• **Supplied passage**
What I'm saying is that you were testing if this object inputDataFrameIsPandas is not None and you selected the data to predict on from another object inputDataFrame: inputDataFrameIsPandas is not the same as inputDataFrame

This may be better

    if not inputDataFrame.empty:
        DataH2OFrameToML= h2o.H2OFrame(inputDataFrame.iloc[0:,0:])
    else:
        DataH2OFrameToML = inputDataFrame

    predictionsDataFrame = MLModel.predict(DataH2OFrameToML)
hassan hawilo
@hassanhawilo_gitlab
I see what you mean but the inputDataFrameIsPandas is a boolean variable provided by the user to know which data to load
I have checked the DataH2OFrameToML provided to the predict function it is not empty
and as I said the code works fine if no deeplearning model as submodel in the stackensemble
for exmple we have stackensemble that uses DRF GBM and XGBoost it works fine
but once we introduce the deeplearning model with them it gives this error
hassan hawilo
@hassanhawilo_gitlab
still same error java.lang.ArrayIndexOutOfBoundsException: Index 1684 out of bounds for length 1684
at hex.genmodel.GenModel.setCats(GenModel.java:707)
at hex.genmodel.GenModel.setInput(GenModel.java:686)
at hex.genmodel.algos.deeplearning.DeeplearningMojoModel.score0(DeeplearningMojoModel.java:70)
at hex.genmodel.algos.deeplearning.DeeplearningMojoModel.score0(DeeplearningMojoModel.java:158)
at hex.genmodel.algos.ensemble.StackedEnsembleMojoModel.score0(StackedEnsembleMojoModel.java:39)
at hex.generic.GenericModel.score0(GenericModel.java:93)
at hex.Model.score0(Model.java:1992)
at hex.Model.score0(Model.java:1959)
at hex.Model$BigScore.score0(Model.java:1903)
at hex.Model$BigScore.map(Model.java:1881)
at water.MRTask.compute2(MRTask.java:675)
at water.H2O$H2OCountedCompleter.compute1(H2O.java:1578)
at hex.Model$BigScore$Icer.compute1(Model$BigScore$Icer.java)
at water.H2O$H2OCountedCompleter.compute(H2O.java:1574)
... 5 more
still I am getting same error check the dataframe passed to the model and same columns as the training dataframe and non of the data is nan
hassan hawilo
@hassanhawilo_gitlab
tried older version of H2O now the error changed to this
java.lang.IllegalArgumentException: Unsupported MOJO model hex.genmodel.algos.deeplearning.DeeplearningMojoModel.

• **Parts of the exercise**
• a. In the forum thread about the H2O prediction error, what kind of variable is inputDataFrameIsPandas?
• b. Reproduce the records from the line with "Click the compare" to the line with "point(431,391)", both included.
The records have nothing to do with the forum thread.

• **Data shown**
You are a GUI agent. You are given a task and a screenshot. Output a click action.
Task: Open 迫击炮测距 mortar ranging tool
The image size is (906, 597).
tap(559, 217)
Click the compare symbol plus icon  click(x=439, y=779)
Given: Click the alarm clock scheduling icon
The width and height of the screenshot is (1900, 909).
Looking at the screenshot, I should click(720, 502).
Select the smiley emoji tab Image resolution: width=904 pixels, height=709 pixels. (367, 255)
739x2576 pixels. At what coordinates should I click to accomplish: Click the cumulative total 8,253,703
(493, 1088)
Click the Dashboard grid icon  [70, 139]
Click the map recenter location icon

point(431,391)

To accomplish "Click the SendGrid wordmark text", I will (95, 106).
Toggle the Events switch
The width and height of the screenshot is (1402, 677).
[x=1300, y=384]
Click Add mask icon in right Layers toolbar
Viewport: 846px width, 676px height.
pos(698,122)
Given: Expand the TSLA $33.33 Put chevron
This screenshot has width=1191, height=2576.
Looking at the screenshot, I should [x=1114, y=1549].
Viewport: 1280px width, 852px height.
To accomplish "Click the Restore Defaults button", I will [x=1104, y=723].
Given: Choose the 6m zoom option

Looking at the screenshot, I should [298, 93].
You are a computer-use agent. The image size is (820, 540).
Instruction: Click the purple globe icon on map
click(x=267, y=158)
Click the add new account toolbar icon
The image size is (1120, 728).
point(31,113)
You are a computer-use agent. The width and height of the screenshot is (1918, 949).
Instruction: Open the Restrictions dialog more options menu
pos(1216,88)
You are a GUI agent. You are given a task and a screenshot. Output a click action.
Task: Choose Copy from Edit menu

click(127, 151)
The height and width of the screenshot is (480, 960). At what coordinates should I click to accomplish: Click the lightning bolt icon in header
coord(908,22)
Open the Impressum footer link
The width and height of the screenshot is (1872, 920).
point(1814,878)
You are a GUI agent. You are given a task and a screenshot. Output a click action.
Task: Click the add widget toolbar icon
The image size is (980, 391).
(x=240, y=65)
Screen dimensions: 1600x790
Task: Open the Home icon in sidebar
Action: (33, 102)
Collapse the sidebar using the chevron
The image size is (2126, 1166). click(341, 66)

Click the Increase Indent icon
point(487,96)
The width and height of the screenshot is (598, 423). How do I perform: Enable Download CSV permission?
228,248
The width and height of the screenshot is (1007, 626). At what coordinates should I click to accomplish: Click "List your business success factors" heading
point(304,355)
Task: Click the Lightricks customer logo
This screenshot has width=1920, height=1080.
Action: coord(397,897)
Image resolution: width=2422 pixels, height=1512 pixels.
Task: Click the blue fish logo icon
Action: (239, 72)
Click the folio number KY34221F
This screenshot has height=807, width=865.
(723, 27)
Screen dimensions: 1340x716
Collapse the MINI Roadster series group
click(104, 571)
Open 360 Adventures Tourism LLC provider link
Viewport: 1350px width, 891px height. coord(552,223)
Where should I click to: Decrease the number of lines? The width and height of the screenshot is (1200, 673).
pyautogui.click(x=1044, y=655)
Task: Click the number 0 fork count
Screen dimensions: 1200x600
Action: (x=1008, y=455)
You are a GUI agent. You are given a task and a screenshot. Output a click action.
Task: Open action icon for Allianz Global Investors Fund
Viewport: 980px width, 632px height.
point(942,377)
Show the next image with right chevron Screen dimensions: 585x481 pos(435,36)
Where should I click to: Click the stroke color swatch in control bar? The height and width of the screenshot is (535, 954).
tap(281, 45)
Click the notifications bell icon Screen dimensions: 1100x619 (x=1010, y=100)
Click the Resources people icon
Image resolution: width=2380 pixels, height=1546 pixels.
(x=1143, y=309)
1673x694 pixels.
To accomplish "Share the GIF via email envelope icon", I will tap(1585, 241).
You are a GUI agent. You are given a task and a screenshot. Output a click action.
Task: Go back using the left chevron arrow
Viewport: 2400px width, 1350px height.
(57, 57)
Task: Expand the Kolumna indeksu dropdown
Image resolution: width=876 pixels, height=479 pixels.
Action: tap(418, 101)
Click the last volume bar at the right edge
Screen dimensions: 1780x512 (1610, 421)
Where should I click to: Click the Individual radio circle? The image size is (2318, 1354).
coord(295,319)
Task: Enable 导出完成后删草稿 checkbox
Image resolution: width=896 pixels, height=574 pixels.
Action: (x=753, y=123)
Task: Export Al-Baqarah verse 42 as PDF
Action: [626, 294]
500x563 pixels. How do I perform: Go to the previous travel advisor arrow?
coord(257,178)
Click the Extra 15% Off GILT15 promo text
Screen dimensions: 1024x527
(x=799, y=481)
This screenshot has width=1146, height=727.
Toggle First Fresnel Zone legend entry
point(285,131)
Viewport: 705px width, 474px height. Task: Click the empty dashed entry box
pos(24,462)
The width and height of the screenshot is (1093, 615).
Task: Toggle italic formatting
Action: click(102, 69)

• **Responses**
• a. It is a boolean variable provided by the user to know which data to load.

• b.
Click the compare symbol plus icon  click(x=439, y=779)
Given: Click the alarm clock scheduling icon
The width and height of the screenshot is (1900, 909).
Looking at the screenshot, I should click(720, 502).
Select the smiley emoji tab Image resolution: width=904 pixels, height=709 pixels. (367, 255)
739x2576 pixels. At what coordinates should I click to accomplish: Click the cumulative total 8,253,703
(493, 1088)
Click the Dashboard grid icon  [70, 139]
Click the map recenter location icon

point(431,391)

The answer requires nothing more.